On democracy, and good governance, and all that

In the past few days I have exercised my member’s right to vote for board members of both Leeds Building Society and MEC, the Canadian outdoor equipment cooperative retailer (if you’re asking, I’ve been a MEC customer a number of times while visiting Canada).

Leeds Building Society offers the usual unsatisfactory British building society experience of having uncontested Board elections. MEC by contrast has a lively democracy: ten candidates for three board places. Admittedly only a small percentage of the membership tends to vote (last year 47,000 members voted out of several million), but I reckon it’s a cooperative member’s responsibility to do so… even if I do live several thousand miles from MEC’s head office.  I hope I’ve voted for candidates who will help MEC continue to thrive.

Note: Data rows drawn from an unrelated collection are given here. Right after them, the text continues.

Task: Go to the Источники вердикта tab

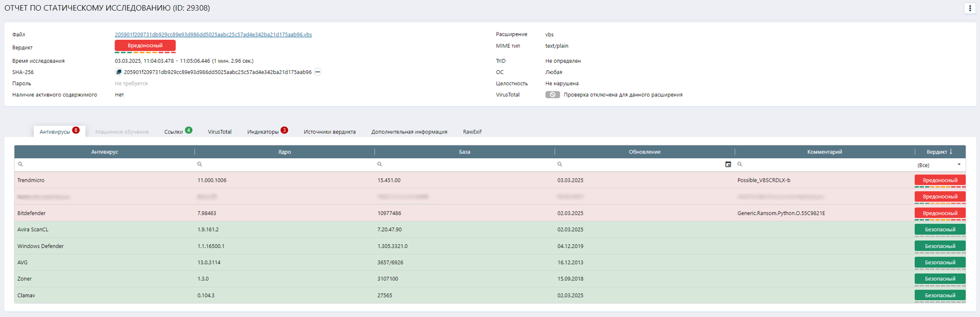Action: click(x=330, y=132)
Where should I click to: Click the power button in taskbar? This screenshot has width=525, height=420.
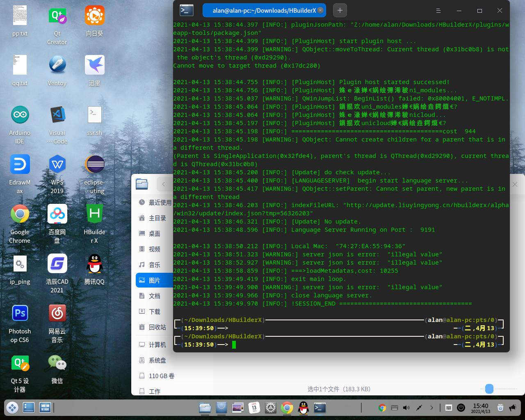[461, 408]
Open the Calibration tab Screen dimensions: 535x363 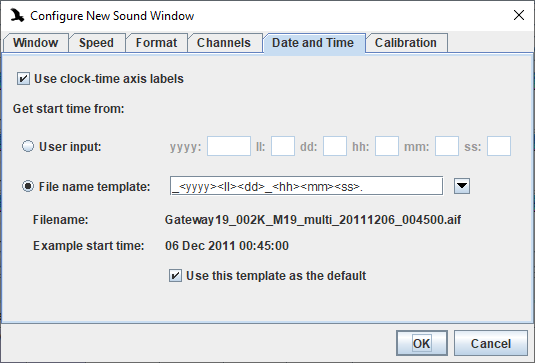406,43
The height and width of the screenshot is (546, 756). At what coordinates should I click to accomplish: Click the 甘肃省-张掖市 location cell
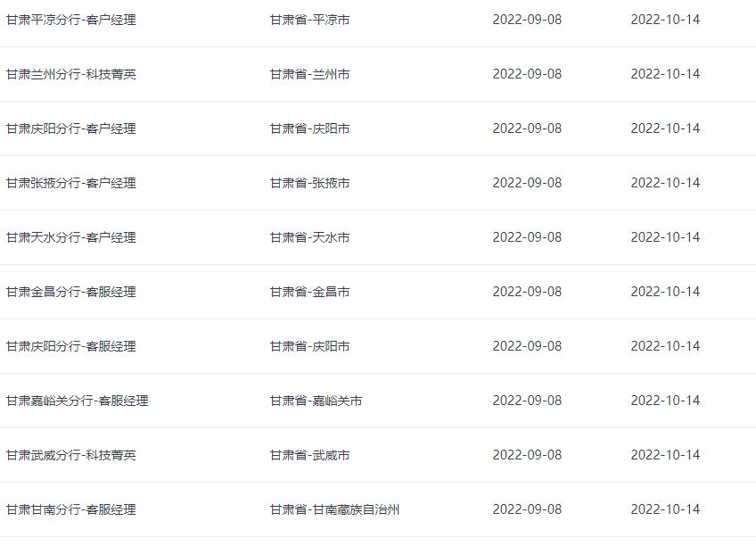309,183
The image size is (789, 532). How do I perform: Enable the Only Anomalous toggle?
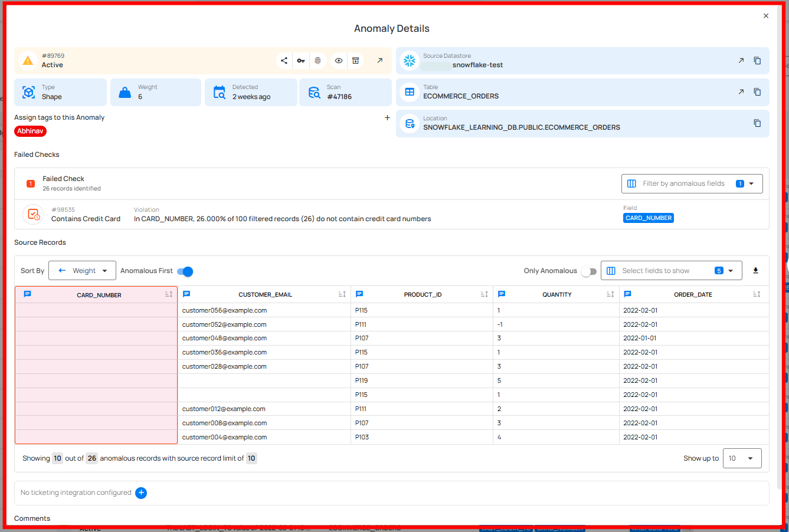[x=589, y=271]
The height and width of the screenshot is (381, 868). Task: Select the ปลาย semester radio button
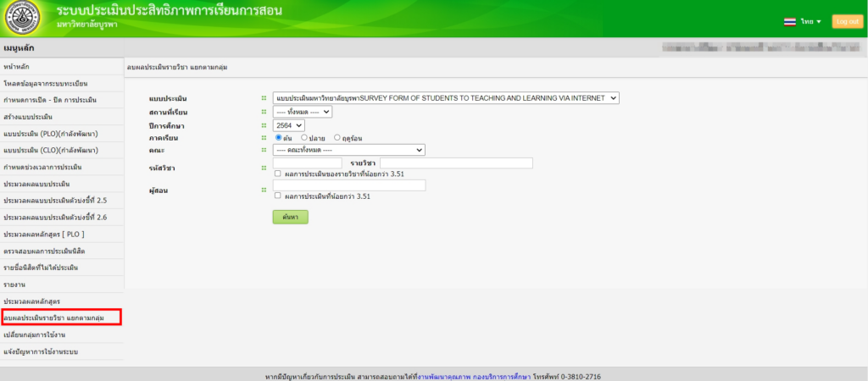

One thought on “On democracy, and good governance, and all that

  1. So what do you think about the way the Co-operative Transitional Council has ‘protected’ its own interests ( and positions) by:

    1. Implementing candidature qualification periods ( 3 years) that excludes ‘new-blood’ brought to Co-op membership after watching how badly the current Co-op membership representation performed. It’s as if the ‘Old-Guard’ wants to protect its position rather than protect the Co-op!

    2. The failure of ALL the Transitional Council to stand for re-election.

    3. The ‘stupidity’ of a Vital5 strategy that is not ‘fit’ for purpose and is a device to take the Co-op into private ownership.

    4. A key element of Vital5 is: “Repairing the plumbing!” As the Co-op has been ‘tribal’ it has a proliferation of different systems. Standardising these will ne nigh impossible because of ‘vested’ interests. To standardise such system will cost ( I estimate) over £500m.

    Where is this money to come from?

    The timescale for such improvement is 2 years maximum.

    As the Co-op is, I don’t think it will survive another 12 months.


    Duplicated shops on the same High Streets, duplicated systems ( overmanned), duplicated deliveries ( shops on same High Street delivered to from different hubs), inter-Co-op competition ( Tribalism as opposed to Federalism).

    The major problem is a membership Council that is just not up to the job. It doesn’t possess the in-depth knowledge of Retail ( objectively). It is ‘fannying’ around focused on implementing a John Lewis Partnership model when it should be assisting the exec with the generation of cost savings.

    I have identified £200m of ‘soft’ cost savings but the membership exec just doesn’t want to know.

    Can we see what this Transitional Council is being paid?

    Yours sincerely,

    Tom Reynilds.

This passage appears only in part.